When she finally spoke, her voice was thin and tight, stretched to cover the words.
"I… Damn." She produced from her purse a cigarette and lighter. She leaned forward to miss the wind. From behind the blond perimeter of her head, I saw a glow, then a small cloud of smoke. She sat back up, and for the first time since we had gotten into my car, she looked directly at my face. "I was planning to be home on the Fourth-two or three o'clock. Reuben had a morning session set up in Malibu. It was a sunblock ad, and they wanted the holiday crowds for backdrop. At first, I said fine. I doubled my rate for the holiday, so I was getting about twenty thousand for the morning. I went up the day before, got a hotel in Beverly Hills. On my way to Malibu the next day, I changed my mind. It was too pretty and hot for work, so I called Reuben, argued, and headed up the coast to Santa Barbara. I left him believing I'd make the shoot, but Reuben believes what he wants to, no matter what someone tells him. I got a room on the beach in Santa Barbara and spent most of the Fourth. There was a man involved-a friend-someone I'm just starting to know. Don't ask me his name, because I won't tell you."
"The room on the beach was at his place," I said. "It was too late to get a hotel in Santa Barbara on the Fourth of July."
"Yes. I left about eleven that night, made it home at two. I walked into my house, but Alice was gone. Oh Hell, Russell- Alice. Oh Oh." Amber broke down finally, burying her face in her hands, tears rolling forth over her fingers, smoke from her cigarette wobbling up and out the window.
"Amber," I asked, "what in hell are you talking about?"
"You remember Alice, don't you?"
"Why would I remember Alice? I never met Alice. You mentioned Alice maybe twice in the two years we lived together.
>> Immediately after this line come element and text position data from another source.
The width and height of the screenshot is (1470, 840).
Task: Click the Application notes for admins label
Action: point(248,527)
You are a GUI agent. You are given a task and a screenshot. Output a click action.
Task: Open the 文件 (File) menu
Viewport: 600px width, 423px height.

You said she was the only woman in the world prettier than you."
She looked at me again-face pale, lights creeping along the lenses of her sunglasses. "I said that?"
"You said that."
"Hell, what a terrible person I used to be. She was my big sister, Russ. My only big sister, ever."
I waited, saying nothing, while Amber turned away I stared out the open window. She pulled off her glasses, wiped her eyes with a balled fist, choked back a sob, and exhaled long, fluttering breath. "I know you were in my house, Russ, Martin told me. Now you're angry. Is it because I made you mourn me?"
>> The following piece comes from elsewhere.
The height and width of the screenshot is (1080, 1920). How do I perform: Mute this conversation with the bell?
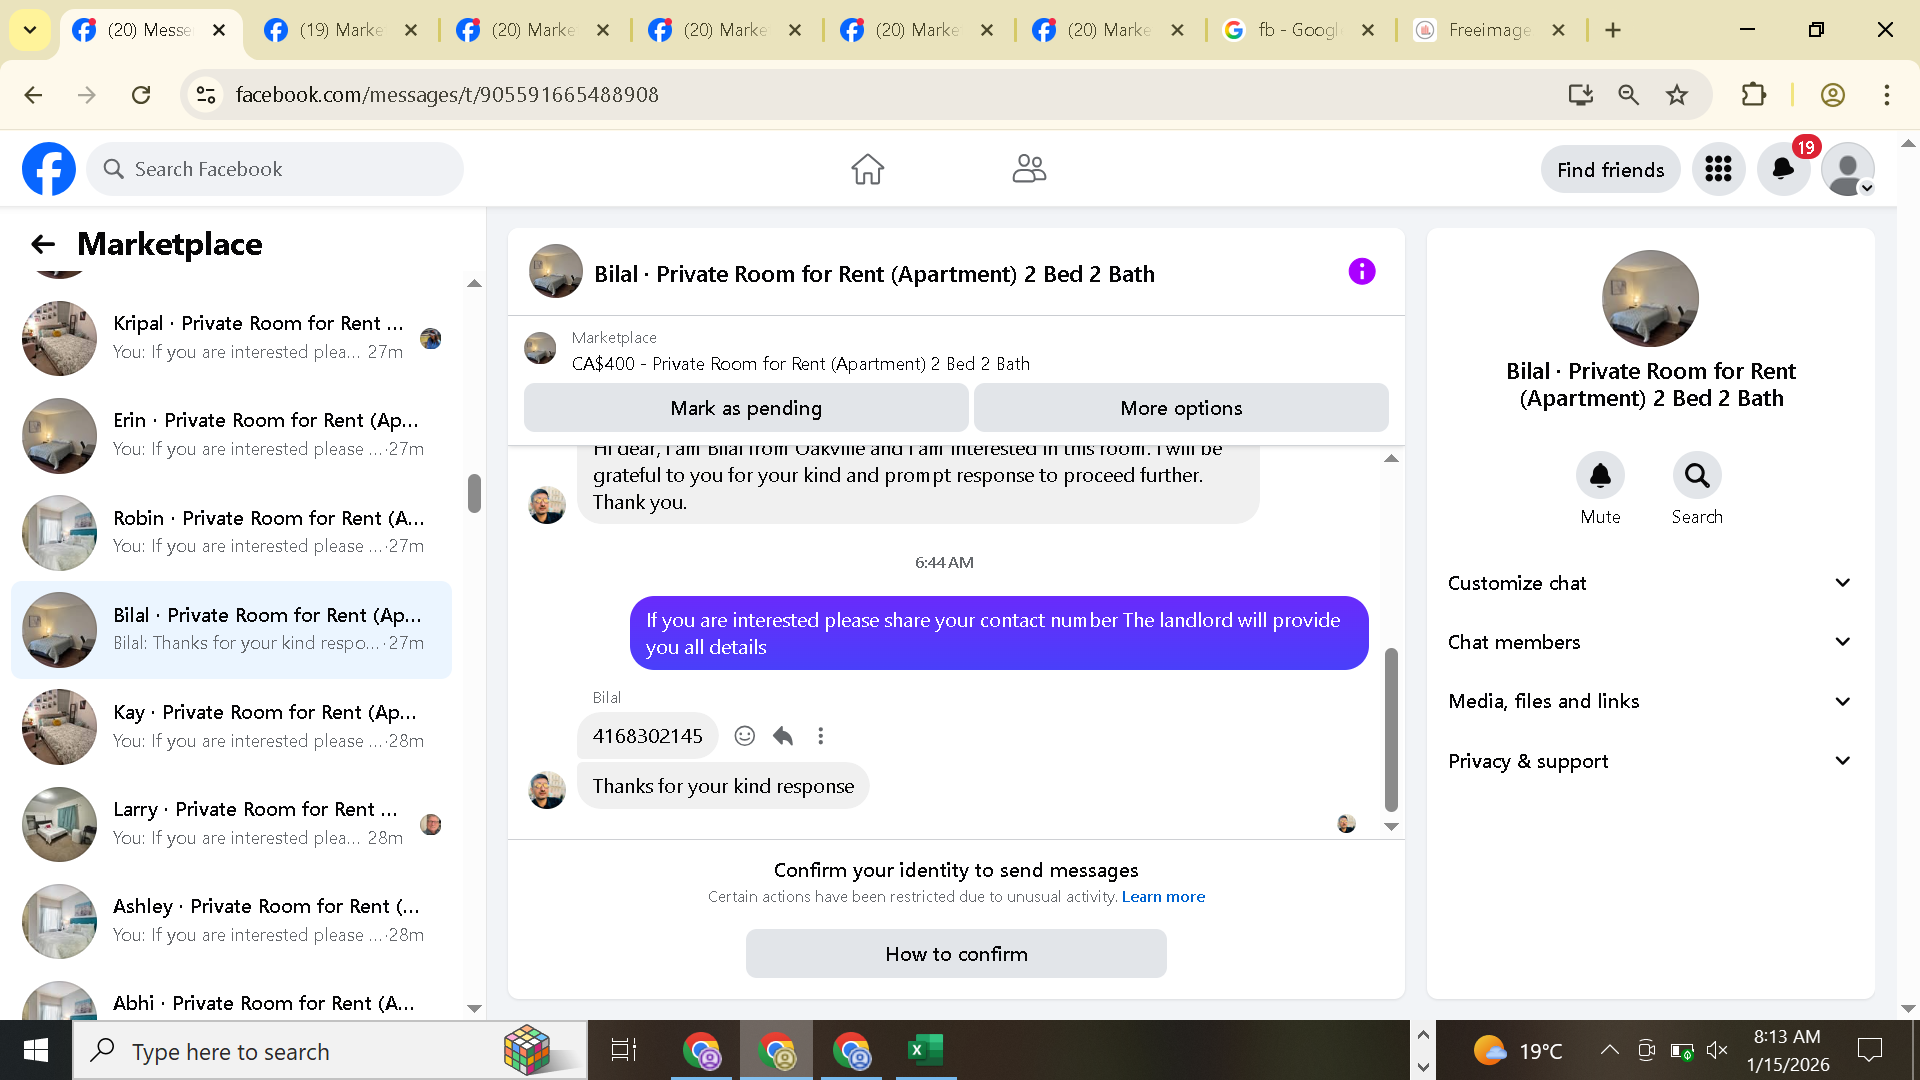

In the two years I had been with Amber, her uncovering of my sundry angers had never done anything but multiply them. Amber had flown to my furies like lightning to the rod. It had not taken me much time with her to realize that she enjoyed this, that she craved the flash point. I learned that my rage-exposed and unleashed-was Amber's prize: It proved her power. And it wasn't until much later, when I came to know Isabella, in fact, that I discovered my furies were often little more than the unanswered brayings of a heart greedy for affection. Isabella exploded me safely within her strong confines, as gingerly as might a bomb squad handling some crude amateur device. I would never try to describe the desire that arises when anger collides with understanding. I can only say that into Isabella flowed the most heated and uncontrolled angers, transformed by the genius of her heart into the simple fuels of loving. It had been so long since I had allowed them out in the presence of another person.